Dataset records:
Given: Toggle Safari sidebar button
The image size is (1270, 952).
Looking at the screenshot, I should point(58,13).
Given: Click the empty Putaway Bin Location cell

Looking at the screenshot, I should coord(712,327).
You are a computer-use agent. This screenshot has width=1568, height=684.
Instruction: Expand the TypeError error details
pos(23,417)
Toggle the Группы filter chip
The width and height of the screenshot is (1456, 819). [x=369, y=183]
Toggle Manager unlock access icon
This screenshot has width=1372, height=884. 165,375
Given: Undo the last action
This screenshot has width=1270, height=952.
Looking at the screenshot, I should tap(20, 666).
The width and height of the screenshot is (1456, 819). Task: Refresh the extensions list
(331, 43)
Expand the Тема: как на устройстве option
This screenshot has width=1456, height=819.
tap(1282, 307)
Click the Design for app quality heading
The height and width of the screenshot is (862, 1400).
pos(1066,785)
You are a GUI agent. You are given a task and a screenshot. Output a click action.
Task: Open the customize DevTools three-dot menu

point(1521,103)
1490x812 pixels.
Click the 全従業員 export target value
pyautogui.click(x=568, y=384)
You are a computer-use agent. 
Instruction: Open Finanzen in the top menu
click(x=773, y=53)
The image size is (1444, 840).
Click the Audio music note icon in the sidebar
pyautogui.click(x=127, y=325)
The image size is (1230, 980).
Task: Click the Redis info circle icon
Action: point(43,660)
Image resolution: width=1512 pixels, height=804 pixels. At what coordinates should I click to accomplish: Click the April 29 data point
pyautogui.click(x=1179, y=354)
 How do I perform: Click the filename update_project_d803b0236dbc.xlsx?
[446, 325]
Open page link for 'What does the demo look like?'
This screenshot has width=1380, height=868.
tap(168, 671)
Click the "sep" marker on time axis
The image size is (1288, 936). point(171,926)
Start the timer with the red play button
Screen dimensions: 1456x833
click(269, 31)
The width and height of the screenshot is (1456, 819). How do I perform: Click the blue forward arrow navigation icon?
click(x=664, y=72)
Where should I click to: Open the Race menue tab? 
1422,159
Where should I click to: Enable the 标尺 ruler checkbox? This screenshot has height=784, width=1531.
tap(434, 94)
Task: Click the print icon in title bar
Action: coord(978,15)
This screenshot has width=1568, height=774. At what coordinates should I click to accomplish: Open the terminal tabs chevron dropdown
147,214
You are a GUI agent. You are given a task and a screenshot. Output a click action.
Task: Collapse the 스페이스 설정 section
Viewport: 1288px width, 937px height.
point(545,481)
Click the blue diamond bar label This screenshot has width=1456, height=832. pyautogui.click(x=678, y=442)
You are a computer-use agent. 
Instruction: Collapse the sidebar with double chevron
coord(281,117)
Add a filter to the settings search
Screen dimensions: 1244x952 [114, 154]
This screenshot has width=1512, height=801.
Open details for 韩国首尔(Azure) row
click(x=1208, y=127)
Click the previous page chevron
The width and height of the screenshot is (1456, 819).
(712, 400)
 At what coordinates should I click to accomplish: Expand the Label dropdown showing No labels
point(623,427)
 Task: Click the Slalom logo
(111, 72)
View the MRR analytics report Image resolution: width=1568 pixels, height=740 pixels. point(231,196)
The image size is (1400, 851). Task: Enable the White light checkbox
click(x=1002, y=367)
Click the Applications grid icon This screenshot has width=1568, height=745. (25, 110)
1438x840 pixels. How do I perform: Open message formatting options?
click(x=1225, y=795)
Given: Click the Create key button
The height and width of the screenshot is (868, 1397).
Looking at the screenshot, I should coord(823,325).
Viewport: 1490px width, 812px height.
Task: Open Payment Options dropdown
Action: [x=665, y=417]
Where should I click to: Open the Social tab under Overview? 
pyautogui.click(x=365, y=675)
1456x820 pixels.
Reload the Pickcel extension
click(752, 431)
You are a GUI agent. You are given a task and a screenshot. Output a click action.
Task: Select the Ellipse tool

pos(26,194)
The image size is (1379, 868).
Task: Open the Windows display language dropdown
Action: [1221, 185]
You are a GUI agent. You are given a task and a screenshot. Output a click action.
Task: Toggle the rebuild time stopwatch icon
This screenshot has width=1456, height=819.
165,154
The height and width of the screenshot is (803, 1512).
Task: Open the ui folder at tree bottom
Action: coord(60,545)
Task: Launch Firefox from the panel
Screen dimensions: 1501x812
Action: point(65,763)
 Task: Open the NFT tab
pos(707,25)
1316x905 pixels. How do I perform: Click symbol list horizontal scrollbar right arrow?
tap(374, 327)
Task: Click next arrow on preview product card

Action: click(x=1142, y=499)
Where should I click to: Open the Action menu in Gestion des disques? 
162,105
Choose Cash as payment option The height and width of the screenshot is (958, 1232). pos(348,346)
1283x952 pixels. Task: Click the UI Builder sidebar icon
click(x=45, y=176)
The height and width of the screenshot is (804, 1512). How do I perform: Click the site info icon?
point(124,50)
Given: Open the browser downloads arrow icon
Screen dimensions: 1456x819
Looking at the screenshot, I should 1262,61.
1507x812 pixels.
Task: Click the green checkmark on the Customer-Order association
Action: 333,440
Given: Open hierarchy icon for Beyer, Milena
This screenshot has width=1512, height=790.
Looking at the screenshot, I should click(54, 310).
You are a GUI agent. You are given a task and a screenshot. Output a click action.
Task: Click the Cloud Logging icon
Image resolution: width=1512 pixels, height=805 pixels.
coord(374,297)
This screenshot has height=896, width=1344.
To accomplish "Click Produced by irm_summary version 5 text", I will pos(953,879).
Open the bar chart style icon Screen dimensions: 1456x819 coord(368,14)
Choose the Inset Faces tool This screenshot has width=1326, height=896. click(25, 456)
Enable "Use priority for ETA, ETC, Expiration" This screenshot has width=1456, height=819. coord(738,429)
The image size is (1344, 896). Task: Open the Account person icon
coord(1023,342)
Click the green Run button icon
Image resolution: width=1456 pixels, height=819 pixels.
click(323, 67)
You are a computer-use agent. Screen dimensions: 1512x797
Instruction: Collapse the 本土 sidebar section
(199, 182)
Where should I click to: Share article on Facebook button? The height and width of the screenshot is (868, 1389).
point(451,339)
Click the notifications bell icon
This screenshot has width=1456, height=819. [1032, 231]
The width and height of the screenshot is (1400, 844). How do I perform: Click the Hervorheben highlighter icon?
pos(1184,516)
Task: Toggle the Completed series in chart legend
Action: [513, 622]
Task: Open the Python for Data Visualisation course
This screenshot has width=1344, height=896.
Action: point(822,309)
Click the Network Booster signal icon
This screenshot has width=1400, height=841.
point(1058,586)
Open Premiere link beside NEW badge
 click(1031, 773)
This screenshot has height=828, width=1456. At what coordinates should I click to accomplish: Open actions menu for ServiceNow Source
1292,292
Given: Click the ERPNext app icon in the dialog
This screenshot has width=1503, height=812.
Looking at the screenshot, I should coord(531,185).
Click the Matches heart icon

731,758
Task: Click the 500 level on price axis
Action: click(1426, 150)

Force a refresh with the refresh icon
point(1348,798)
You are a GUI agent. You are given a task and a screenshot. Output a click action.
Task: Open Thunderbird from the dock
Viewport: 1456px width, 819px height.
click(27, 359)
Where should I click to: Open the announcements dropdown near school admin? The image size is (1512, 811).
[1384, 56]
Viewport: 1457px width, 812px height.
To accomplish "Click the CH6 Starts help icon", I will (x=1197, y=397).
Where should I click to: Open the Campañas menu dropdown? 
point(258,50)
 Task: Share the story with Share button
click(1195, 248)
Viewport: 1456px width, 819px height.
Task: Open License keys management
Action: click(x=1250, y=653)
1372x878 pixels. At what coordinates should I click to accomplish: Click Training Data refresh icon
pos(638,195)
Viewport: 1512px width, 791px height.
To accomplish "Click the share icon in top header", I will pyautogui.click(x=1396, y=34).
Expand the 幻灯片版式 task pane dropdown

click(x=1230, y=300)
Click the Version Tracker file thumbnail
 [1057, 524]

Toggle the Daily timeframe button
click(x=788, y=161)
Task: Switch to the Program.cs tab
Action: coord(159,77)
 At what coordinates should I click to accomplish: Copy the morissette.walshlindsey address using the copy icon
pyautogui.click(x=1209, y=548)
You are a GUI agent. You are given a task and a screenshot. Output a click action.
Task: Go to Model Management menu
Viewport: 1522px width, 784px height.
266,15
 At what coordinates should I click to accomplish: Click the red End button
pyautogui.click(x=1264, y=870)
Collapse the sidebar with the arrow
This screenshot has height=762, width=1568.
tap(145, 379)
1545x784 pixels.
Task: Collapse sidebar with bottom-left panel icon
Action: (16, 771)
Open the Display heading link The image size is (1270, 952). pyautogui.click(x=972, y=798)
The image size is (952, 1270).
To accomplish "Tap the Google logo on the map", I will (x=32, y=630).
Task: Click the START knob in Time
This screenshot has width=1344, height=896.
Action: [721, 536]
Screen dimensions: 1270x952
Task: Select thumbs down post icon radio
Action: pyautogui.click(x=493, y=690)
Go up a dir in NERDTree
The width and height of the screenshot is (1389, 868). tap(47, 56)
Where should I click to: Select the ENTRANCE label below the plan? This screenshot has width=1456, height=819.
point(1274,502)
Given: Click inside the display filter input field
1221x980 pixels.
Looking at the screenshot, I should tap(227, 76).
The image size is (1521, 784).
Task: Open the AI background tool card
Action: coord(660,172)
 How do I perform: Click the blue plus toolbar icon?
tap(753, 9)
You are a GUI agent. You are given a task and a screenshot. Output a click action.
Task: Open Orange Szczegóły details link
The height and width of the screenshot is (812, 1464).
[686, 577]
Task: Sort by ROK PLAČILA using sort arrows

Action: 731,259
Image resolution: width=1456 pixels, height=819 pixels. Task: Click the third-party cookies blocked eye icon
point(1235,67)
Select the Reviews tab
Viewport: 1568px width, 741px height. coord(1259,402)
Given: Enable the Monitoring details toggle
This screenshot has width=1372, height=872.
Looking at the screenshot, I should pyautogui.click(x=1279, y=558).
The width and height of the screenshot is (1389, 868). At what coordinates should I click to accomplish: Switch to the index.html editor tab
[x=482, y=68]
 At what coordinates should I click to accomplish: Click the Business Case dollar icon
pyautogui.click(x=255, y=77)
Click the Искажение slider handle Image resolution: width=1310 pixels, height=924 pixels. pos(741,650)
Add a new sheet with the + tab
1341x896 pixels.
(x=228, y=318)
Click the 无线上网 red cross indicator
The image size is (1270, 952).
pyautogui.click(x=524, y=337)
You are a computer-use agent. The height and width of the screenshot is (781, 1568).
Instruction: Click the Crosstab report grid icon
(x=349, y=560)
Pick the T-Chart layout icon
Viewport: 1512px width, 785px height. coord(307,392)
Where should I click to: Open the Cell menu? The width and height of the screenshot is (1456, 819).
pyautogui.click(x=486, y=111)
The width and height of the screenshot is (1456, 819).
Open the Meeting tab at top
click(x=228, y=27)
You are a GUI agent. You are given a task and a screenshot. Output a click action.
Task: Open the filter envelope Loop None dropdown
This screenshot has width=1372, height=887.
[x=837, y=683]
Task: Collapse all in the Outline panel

Exercise: Filter the records above and return every line that holds the word "computer".

Answer:
You are a computer-use agent. This screenshot has width=1568, height=684.
You are a computer-use agent. 
You are a computer-use agent. 
You are a computer-use agent. Screen dimensions: 1512x797
You are a computer-use agent. The height and width of the screenshot is (781, 1568).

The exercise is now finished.